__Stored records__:
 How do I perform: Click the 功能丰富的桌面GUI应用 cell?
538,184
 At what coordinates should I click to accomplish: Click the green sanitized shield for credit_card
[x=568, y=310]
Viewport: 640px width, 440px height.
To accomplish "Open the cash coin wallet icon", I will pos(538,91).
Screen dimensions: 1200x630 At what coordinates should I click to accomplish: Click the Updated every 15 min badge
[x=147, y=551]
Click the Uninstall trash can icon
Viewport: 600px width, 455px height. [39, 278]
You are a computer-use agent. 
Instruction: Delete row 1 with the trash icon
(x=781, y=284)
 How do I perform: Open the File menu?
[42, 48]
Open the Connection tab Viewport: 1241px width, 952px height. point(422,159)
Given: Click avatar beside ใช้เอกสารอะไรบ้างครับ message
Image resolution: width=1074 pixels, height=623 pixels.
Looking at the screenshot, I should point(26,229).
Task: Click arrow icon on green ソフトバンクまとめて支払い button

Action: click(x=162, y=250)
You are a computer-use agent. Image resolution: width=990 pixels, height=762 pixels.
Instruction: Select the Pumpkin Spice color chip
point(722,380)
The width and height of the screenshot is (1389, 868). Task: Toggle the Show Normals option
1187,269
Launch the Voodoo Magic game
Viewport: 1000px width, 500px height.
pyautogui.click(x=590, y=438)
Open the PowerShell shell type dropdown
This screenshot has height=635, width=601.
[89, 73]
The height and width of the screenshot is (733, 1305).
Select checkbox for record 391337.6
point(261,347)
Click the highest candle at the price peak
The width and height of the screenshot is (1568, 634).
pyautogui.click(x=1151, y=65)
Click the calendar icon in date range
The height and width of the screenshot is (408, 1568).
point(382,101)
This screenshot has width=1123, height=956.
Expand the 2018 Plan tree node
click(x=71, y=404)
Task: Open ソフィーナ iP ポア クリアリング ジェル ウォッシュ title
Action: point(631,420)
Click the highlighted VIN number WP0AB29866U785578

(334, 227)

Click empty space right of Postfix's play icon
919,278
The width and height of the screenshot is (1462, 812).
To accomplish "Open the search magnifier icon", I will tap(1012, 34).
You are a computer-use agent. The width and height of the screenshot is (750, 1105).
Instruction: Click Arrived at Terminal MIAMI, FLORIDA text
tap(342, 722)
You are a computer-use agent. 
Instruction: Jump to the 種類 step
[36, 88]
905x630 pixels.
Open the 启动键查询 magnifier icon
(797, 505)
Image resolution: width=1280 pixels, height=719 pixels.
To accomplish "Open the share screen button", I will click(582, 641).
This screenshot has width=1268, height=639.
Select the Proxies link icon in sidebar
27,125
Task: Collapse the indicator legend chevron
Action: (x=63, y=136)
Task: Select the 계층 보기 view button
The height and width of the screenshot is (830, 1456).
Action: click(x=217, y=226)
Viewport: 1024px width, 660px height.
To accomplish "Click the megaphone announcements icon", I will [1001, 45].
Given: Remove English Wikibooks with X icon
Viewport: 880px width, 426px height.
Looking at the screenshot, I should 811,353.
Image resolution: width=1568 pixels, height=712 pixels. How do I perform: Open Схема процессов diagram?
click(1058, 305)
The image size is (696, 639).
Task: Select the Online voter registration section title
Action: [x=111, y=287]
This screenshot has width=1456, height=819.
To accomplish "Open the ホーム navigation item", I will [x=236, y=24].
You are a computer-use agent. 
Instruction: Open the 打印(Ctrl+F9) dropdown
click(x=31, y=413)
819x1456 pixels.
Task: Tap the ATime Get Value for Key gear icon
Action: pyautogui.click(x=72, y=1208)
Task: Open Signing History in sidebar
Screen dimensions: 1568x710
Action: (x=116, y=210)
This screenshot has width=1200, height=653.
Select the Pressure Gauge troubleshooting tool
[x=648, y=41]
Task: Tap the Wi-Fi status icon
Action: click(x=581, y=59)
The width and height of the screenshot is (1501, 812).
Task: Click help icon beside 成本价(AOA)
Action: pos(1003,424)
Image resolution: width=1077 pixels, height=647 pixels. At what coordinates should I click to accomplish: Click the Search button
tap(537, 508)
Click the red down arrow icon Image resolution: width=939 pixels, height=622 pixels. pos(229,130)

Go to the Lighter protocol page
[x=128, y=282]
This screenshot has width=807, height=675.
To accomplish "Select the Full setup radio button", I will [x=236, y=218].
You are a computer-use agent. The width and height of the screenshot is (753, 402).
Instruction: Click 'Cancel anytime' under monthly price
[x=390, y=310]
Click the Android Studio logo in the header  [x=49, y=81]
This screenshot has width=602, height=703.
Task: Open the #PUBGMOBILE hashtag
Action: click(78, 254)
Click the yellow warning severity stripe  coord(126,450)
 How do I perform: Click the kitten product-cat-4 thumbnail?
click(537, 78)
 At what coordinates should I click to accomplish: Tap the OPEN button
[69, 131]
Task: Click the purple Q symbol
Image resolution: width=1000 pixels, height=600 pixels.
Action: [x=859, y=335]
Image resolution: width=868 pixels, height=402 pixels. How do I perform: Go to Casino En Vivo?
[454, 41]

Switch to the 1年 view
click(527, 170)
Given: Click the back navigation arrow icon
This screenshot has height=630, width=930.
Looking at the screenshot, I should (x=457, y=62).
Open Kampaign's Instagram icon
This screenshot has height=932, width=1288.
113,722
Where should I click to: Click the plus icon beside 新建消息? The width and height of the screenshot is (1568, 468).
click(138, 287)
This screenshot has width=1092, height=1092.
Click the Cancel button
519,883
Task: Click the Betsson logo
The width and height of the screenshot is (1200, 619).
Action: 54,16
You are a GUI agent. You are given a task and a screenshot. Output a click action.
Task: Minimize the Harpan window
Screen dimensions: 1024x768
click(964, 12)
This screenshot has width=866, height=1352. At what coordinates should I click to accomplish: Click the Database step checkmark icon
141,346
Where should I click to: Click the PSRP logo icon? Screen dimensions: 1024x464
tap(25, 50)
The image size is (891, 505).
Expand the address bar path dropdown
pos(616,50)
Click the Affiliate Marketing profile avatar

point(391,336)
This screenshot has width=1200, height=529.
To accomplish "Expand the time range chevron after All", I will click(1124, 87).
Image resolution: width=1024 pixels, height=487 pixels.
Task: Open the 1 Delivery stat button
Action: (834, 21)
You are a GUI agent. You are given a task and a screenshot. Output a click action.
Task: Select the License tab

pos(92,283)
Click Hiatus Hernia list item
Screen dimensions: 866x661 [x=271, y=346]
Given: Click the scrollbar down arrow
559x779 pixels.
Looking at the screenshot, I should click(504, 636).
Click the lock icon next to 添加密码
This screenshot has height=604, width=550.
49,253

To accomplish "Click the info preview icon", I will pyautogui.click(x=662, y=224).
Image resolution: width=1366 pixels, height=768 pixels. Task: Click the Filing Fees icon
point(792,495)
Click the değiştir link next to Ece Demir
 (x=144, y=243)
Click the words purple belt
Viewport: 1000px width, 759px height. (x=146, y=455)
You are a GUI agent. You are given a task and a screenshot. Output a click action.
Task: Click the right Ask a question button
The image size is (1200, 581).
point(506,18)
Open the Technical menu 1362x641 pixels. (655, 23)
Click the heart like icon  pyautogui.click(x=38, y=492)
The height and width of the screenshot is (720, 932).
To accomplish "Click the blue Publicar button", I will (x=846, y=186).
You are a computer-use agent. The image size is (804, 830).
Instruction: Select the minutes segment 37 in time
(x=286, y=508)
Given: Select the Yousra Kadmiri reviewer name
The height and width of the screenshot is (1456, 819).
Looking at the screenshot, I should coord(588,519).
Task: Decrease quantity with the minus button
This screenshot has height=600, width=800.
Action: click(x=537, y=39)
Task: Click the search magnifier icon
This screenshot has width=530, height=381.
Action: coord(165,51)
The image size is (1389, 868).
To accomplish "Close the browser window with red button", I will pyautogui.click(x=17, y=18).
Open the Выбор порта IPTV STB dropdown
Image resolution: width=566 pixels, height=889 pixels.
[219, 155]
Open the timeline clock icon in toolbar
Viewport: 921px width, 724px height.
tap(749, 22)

__Aim of the exercise__: Each line above where the word "navigation" occurs should be returned in full.

__Exercise response__:
To accomplish "Open the ホーム navigation item", I will [x=236, y=24].
Given: Click the back navigation arrow icon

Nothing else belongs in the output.